Some Farmers Fail to Think Big About the Future of Canola



This week the Canola Council of Canada released its long term objectives for 2025.  The Canola Council of Canada was bold in its plans to set the clear objectives for the industry. Is 22 million acres at a yield of 52 bushels/acre producing 26 million tonnes crazy? Is it too lofty? Is it out of touch with reality?  Some say it is entirely possible and some say, “NO WAY.”


Some farmers took to Twitter to express criticism and their displeasure for the Canola Council contributing to lower canola prices in the future and plugging the rail system forever due to the fallout of 26 million tonnes.

Not everyone can be a dreamer, I guess.  For those of you that want to be instantly negative about change in general, I ask you to have a deeper look at the alternatives.

First, lets take a step back and consider the former goal of 15 million tonnes in 2015 (of which we blew through ahead of schedule in 2013).  Some called this goal ridiculous, outlandish and out of touch with what farmers and the industry were capable of.  Last time I checked attaining the 15 in 2015 target has also made many of you a lot of money.  If it hadn’t made you money canola rotations wouldn’t have shrunk from 4 to 3 years and acres wouldn’t be between 18 and 22 million.

With this week’s announcement the negative backlash from some farmers without consideration of the bigger picture of the industry is troubling.

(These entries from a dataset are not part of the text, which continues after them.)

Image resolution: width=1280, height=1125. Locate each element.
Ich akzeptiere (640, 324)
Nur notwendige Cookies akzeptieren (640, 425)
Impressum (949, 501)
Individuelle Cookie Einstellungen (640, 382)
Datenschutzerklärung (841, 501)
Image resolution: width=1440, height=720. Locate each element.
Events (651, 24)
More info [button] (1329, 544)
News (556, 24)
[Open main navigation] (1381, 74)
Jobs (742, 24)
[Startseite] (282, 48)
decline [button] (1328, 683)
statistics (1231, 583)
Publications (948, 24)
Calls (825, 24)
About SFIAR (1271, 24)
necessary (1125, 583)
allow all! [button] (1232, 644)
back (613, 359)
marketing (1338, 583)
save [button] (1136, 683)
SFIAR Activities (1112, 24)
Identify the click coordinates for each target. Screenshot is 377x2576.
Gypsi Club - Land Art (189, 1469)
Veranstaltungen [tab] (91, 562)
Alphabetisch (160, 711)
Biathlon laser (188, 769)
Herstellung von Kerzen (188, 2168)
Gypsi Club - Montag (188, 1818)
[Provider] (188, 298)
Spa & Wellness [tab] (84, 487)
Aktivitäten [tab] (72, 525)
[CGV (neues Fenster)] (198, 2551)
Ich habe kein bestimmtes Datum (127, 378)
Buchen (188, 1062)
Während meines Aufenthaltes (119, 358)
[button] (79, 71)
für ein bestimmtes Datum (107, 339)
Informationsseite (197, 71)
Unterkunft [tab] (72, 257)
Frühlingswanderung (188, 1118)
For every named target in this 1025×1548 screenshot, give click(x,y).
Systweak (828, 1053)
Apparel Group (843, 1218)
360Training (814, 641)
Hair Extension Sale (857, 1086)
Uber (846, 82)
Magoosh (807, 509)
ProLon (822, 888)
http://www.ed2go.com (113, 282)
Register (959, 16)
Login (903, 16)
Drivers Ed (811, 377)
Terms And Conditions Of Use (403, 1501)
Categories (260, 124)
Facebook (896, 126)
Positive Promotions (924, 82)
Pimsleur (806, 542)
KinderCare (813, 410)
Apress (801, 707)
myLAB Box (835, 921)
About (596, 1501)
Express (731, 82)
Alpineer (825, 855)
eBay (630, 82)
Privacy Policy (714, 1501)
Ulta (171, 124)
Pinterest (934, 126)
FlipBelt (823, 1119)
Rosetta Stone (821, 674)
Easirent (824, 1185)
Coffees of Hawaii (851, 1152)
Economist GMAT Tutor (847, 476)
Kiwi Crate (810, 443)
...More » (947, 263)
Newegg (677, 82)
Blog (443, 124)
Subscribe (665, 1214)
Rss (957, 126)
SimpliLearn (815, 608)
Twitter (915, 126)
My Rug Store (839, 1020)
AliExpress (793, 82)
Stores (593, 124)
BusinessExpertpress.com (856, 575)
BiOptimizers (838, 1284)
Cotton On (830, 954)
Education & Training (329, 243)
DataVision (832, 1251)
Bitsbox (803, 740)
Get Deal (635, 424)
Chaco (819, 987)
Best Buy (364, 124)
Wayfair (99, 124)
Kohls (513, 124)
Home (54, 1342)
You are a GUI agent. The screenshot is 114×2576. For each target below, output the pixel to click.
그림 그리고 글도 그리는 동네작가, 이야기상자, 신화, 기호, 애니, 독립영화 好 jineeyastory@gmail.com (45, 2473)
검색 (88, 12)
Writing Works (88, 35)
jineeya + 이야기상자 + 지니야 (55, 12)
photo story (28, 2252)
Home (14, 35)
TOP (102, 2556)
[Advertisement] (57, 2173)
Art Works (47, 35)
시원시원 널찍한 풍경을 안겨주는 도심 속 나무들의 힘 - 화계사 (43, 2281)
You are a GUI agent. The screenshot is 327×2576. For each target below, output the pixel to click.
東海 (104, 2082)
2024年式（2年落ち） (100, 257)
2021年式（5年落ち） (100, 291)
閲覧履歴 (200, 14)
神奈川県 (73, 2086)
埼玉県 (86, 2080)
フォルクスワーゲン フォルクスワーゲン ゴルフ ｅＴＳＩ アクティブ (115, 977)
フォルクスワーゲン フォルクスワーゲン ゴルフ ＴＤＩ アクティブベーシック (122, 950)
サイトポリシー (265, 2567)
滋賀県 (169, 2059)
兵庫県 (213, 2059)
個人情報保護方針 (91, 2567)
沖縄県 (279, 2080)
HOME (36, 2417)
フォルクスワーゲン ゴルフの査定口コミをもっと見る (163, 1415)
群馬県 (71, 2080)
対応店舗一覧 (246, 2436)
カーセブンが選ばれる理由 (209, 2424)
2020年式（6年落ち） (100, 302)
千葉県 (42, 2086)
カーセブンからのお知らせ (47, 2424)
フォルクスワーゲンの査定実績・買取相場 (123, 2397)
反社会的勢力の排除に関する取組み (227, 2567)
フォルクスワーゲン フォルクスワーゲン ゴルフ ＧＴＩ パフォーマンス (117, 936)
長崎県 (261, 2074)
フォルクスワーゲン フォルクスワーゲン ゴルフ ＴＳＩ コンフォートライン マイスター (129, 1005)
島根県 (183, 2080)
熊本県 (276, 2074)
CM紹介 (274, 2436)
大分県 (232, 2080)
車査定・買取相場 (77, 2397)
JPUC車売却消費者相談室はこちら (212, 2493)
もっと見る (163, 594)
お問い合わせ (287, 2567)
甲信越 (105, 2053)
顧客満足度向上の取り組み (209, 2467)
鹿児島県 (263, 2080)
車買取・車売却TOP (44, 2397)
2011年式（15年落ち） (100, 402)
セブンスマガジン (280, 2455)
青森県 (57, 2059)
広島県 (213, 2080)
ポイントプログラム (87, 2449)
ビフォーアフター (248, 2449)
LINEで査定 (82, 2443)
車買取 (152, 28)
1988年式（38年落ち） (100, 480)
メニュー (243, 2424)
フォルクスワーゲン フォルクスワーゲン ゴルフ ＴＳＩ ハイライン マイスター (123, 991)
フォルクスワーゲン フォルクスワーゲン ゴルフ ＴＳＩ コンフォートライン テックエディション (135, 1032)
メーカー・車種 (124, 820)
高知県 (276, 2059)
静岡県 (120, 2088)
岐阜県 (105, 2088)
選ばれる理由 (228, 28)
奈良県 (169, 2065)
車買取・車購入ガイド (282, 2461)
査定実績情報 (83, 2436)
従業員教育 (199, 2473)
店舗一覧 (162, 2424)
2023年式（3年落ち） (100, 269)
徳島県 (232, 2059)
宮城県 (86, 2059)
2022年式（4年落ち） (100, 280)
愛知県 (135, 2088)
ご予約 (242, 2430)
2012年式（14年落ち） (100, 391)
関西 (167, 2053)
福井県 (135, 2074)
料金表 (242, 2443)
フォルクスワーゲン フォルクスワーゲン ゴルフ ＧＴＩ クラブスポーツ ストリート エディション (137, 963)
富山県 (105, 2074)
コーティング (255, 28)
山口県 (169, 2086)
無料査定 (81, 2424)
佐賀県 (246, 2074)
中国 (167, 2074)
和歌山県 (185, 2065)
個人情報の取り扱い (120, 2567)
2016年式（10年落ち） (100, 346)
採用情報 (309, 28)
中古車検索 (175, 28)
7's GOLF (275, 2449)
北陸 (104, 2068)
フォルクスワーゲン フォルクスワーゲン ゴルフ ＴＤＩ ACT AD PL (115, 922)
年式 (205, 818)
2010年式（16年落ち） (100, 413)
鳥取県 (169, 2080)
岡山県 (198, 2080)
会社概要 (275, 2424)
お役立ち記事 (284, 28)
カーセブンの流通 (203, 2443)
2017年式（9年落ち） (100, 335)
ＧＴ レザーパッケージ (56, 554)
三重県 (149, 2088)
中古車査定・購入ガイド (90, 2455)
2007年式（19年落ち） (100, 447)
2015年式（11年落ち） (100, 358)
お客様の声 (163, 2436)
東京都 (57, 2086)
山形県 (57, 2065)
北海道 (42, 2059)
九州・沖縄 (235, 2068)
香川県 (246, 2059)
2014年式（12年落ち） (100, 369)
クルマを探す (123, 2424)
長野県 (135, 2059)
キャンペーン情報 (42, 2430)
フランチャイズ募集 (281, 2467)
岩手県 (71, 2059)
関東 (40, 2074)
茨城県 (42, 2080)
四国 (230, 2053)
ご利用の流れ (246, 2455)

Many looked at the current railway issues as a reason to not dream of something bigger.  Would these people rather have the Canola Council say the following,

“In light of the current bearish commodity market, increasing basis levels and low commodity prices we have decided to do something radical.  We have decided to restrict production to 12 million acres and restrict investment in breeding programs because yields are high enough.  Lets be truthful, logistically we can only handle so much canola, we need to give other crops a better chance to surpass our dominance of the Western Canadian Prairies.”       — the Fake Canola Council of Canada —-

People would lose their minds. But is this not what you want? Don’t you want a system that guarantees farmer income and an industry that limits production growth? I don’t think so.

I firmly believe that the agriculture and oil industry need to provide production targets to challenge our two railway companies to figure out their future. Lay down the challenge, so to speak. Railways, seed companies, exporters, crushers and farmers all have a role in fulilling the targets as presented.

All industries must present challenges and objectives to stakeholders.  We all have dreams that we want to attain and the Canadian Canola industry should be no different. The last time the Canola Council set targets it worked out pretty well for the industry and especially your farm.  And that is the truth.